Extrañé mucho a Manolo Calvino, porque además era el delegado del clero y organizaba estos eventos con primor (la comida hubiera sido mucho mejor sin duda con él detrás). Se me saltaban las lágrimas, y ahorita también mientras escribo, recordando sus detalles, su escucha, su delicadeza, su sagacidad evangélica y su camaradería con sabor a crema de queso en su casa de Oliva. Me sigue haciendo mucha falta y sé que se habrá recreado desde el cielo viéndome alcanzar el borrego.

Llegó la hora de subir a recibir la distinción, que es simplemente un pin de plata con el símbolo de la diócesis: el cordero que identifica a San Juan Bautista, nuestro patrón. Aunque era el único que no llevaba alzacuellos, me había comprado, asesorado por mis hermanas Susana y Berta, una chaqueta para la ocasión; pero pucha, no tiene ojal, así que el arzobispo encontró sus dificultades para colocarme la insignia y al final me la puso en el jersey. Así ha sido mi vida en Mérida-Badajoz: como un parto difícil, pero con desenlace feliz; siempre distinto, pero uno más.

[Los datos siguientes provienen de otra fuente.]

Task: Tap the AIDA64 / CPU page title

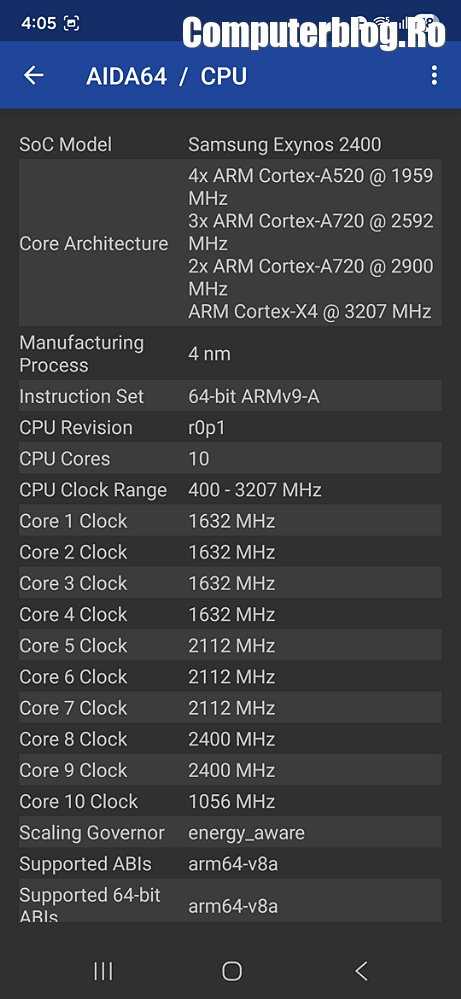Action: coord(166,76)
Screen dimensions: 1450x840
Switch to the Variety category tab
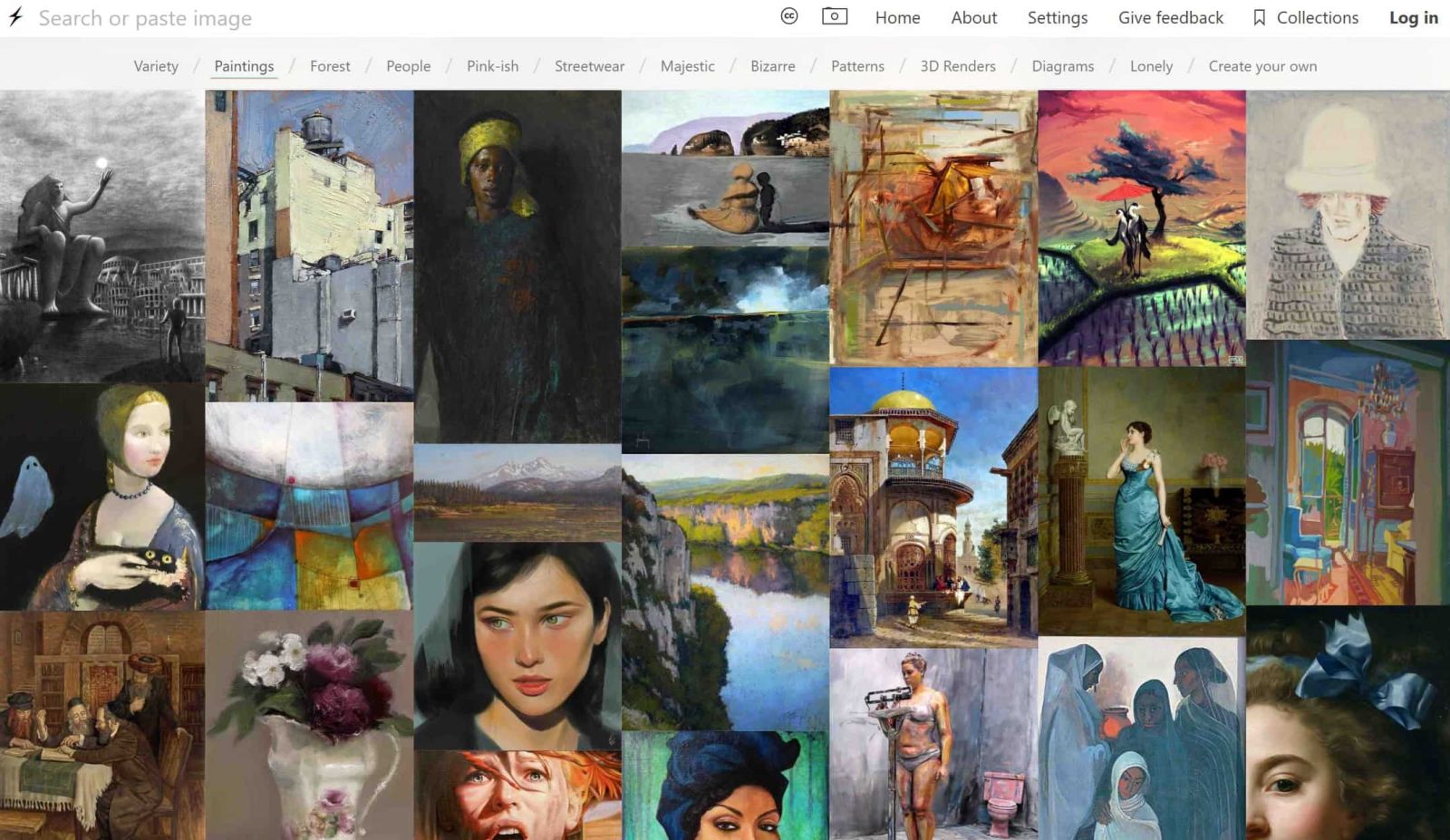(156, 66)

Luego, los agasajados nos colocamos entre los concelebrantes principales ¡y con casulla! Unos leyeron las peticiones y a mí me tocó llevar el cáliz. Más tarde, en el almuerzo, ocupamos asientos en la mesa presidencial. Eso fue todo, con algunas fotos entre medio. Por eso me gusta esta celebración, muy sencilla, discreta y fraterna. Ya estoy “empinado”, como dice con chispa Eugenio Campanario, y ya terminaron los festejos. El 6 de mayo, si paro en Iquitos, me iré a tomar un helado de aguaje.

Pero sigo en estado de agradecimiento y una mijita de orgullo, disculpen ustedes. El pin del borrego es como la estrella del mundial sobre el escudo de la selección: nadies te lo puede quitar. La señal de una historia -trancas y barrancas, aciertos y batacazos- plenamente vivida y lograda.